||[Mar. 30th, 2009|10:16 pm]
So my boss is interested in some stats on our data archive.|
I have access to a SQL database that has details of every single download transaction. So I can definitely pull some stats together. The question is... what?
I mean, I can slice and dice the data in a million different ways. I can count number of users, total data volume downloaded, popular files... what else would be interesting?
Jerry suggested looking at number of files downloads per user, which might show some interesting patterns.
I am probably too late on this, but some offhand thoughts:
You want your data aggregation to construct and/or support a narrative. Perception is better when there is a narrative with some dramatic tension. So you need to decide how the people who will want to give your group funding will want to see things, and what dramatic tension they're interested in.
The tension they're interested in is probably some kind of buzzword or popular political movement that makes them feel like you're working on exactly what they've been talking about.

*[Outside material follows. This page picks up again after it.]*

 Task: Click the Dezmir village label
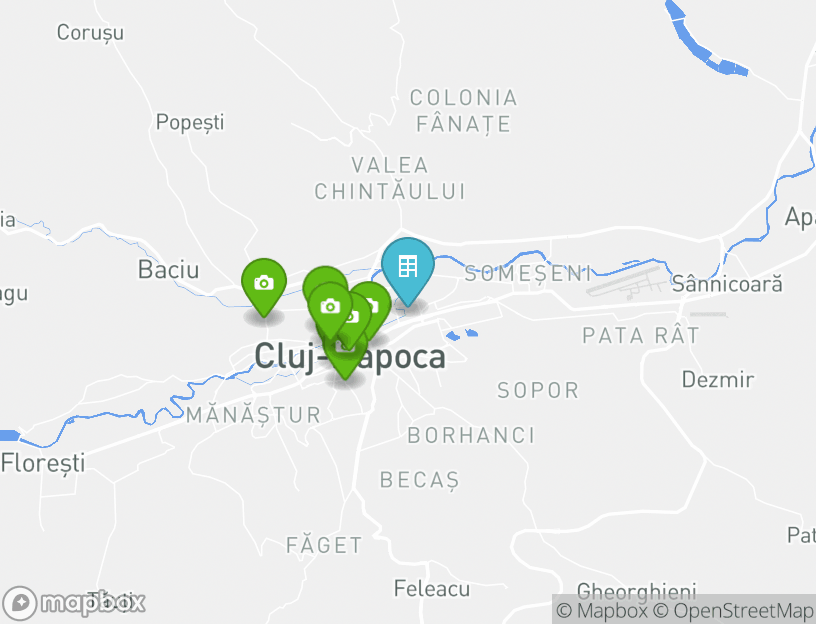(718, 379)
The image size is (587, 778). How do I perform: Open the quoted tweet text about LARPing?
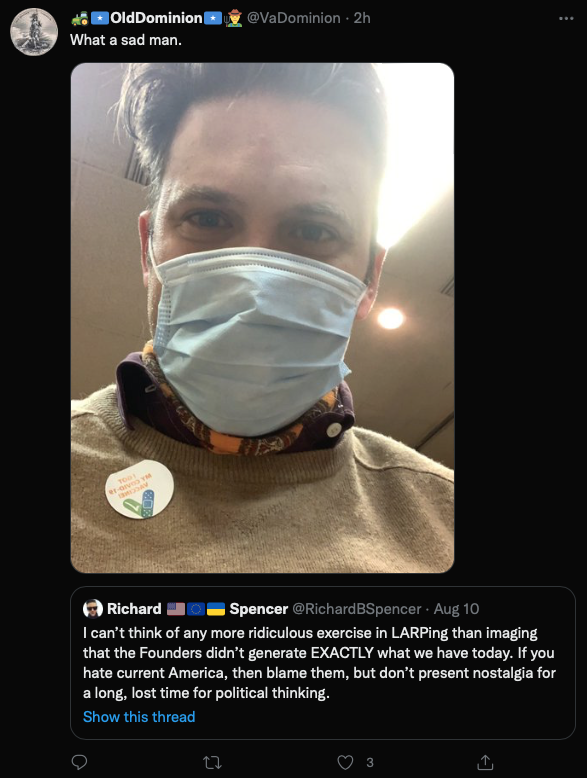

You group users and your data into "characters" which interact with each other and the dramatic tension in ways that advance the narrative.
Here's an arbitrary and fictional example:
Ten years ago there was a gap in atmospheric modeling which failed to factor in some technologies which were emerging in transportation and the energy grid. This caused people to be uncertain of how much or how little adoption or advancement of these technologies would benefit things in the long term, even though they seemed promising in the short term.

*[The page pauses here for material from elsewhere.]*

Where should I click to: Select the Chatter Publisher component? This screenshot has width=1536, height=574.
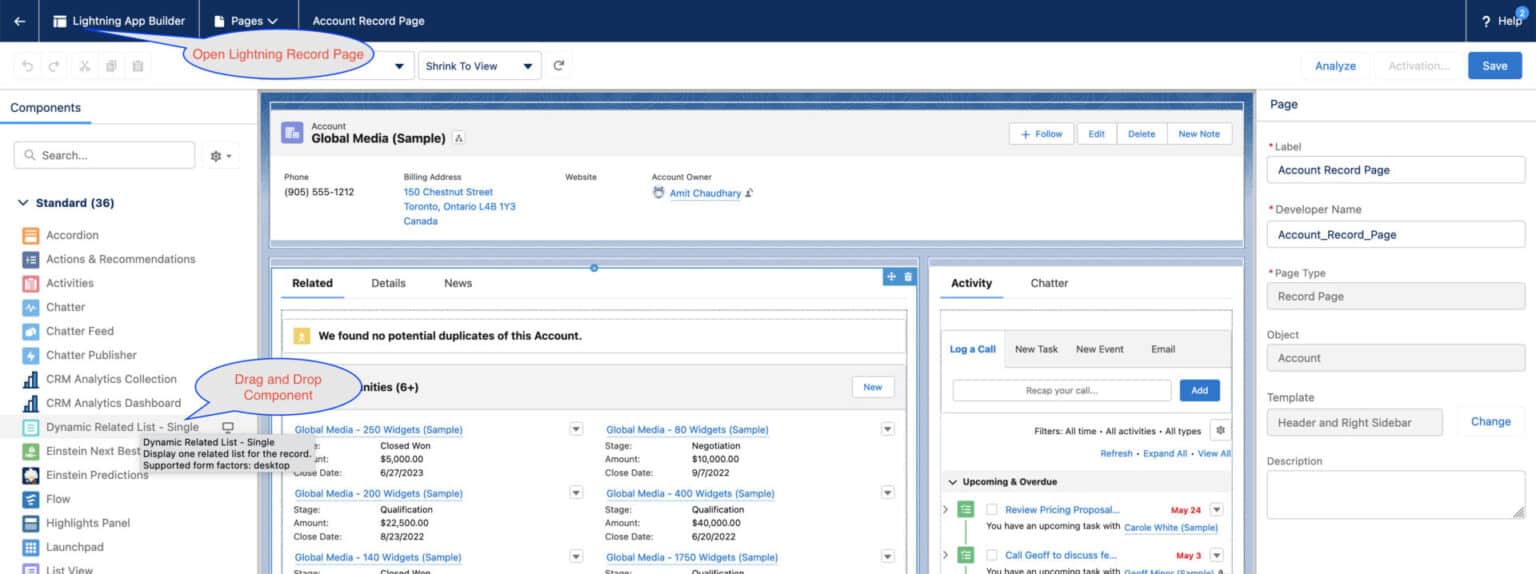tap(91, 355)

So people who work for or think about utilities and transportation began seeking the kind of data that would allow their models to include these kinds of changes. Thus, five years ago you see a spike in these people doing research. Over time, they began to refine their queries to a specific area of data which turned out to be incredibly pertinent, and allowed them to construct the models which directed funding and interest into long-term solutions and abandoned those which only appeared to have an effect on the problem.
Recently, you can see a similar trend with data regarding clean coal, and similar patterns are emerging, which we can expect to be repeated as long as there are new technologies for which measuring the long-term impact requires large amounts of data which can be analyzed in specific ways--exactly what you provide.
That kind of thing. But what you actually provide is a cross-section of the interests and/or employers of users combined with the data sets they tend to use. If, you know, that's the narrative and tension you've come up with.
Dear god that was longer than I expected. Sorry. Hope it's at least vaguely useful.